RPIP-63: Houston Hotfix

langers · 13 September 2024 05:42

This is the official discussion thread for RPIP-63: Houston Hotfix.

The changes described in this RPIP are about to enter audits. We acknowledge that this is not the preferred flow of creating an RPIP ahead of the work. In part this is because the initial scope of the hotfix was purely in “bugfix” territory and it grew to include items that merited a pDAO vote.

Key required bugfixes:

Fixing legacy minipool finalisation
Onchain voting: Prevent abuse of proposals to exit RPL stake
Onchain voting: Prevent attacks that allow a proposer’s bond to be stolen
Reduce the guardrail on on-chain voting quorum (the exact number is up for discussion)

Key items that aren’t required bugfixes:

Allow the minimum per-minipool RPL stake to go to zero without causing reverts elsewhere; while this is a bugfix, it’s only needed to enable something similar to RPIP-62
Use ETH for the scrub check penalty instead of RPL; this is primarily needed to enable something similar to RPIP-62

Valdorff · 17 September 2024 06:11

Kane brought up a good point on github about whether we should tweak the quorum, in addition to the quorum guardrail. The reason to do so would be to avoid getting stuck – 51% of the active vote is quite a high bar.

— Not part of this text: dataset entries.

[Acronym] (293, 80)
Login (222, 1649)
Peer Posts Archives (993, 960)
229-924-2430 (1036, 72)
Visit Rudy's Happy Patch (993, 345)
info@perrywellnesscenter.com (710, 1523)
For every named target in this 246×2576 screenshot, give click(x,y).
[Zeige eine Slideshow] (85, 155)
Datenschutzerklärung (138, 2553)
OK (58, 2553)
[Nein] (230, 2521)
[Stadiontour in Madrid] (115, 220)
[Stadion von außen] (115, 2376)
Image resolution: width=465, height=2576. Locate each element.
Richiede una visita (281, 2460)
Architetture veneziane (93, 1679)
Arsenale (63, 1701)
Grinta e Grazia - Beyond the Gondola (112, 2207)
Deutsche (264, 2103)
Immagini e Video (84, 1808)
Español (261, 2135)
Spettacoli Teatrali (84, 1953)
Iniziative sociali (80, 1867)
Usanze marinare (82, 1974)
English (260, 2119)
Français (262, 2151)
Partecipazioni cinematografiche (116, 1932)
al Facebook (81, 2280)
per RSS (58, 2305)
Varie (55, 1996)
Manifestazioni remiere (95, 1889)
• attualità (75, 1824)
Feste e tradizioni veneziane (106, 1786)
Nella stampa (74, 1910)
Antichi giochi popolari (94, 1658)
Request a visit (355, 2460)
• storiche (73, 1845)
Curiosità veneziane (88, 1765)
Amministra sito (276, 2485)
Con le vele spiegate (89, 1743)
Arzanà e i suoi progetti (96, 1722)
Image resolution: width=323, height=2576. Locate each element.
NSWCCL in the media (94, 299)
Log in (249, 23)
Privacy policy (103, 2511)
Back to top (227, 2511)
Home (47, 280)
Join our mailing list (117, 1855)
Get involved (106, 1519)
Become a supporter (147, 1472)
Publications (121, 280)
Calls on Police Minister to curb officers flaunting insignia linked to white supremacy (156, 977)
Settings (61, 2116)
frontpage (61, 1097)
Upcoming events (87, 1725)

Given that we have about 50k/94k vote initialized, I think we should do something near the end goal of 15% when everything is initialized. This would be 15% * 94k/50k = 28.2%. Maybe go with 25% or 30% cuz yay round numbers?

langers · 17 September 2024 11:53

Yes that’s a great point. I have raised a PR on the RPIP to update the quorum to 30%.

epineph · 17 September 2024 11:59

So this is a bit in the weeds, but going to make a few points anyway.

we should consider if quorum is the gatekeeper we want. In a quorum system, when quorum is uncertain, supporters of the less popular side are incentivized to boycott and hope quorum isn’t reached. This gives rise to weird gaming behavior, and obscures actual disagreement as the vote appears extremely lopsided.
As an example, which vote represents the will of the DAO better:

14% in favor and 0% opposed, or
8% in favor, 7% opposed?

Consider if we should instead enact something like [most popular outcome that reaches X % of total vote power], because the outcome of “no action” is just status quo, not anarchy like an political election.
There are some things (MC elections eg) where quorum is the better system.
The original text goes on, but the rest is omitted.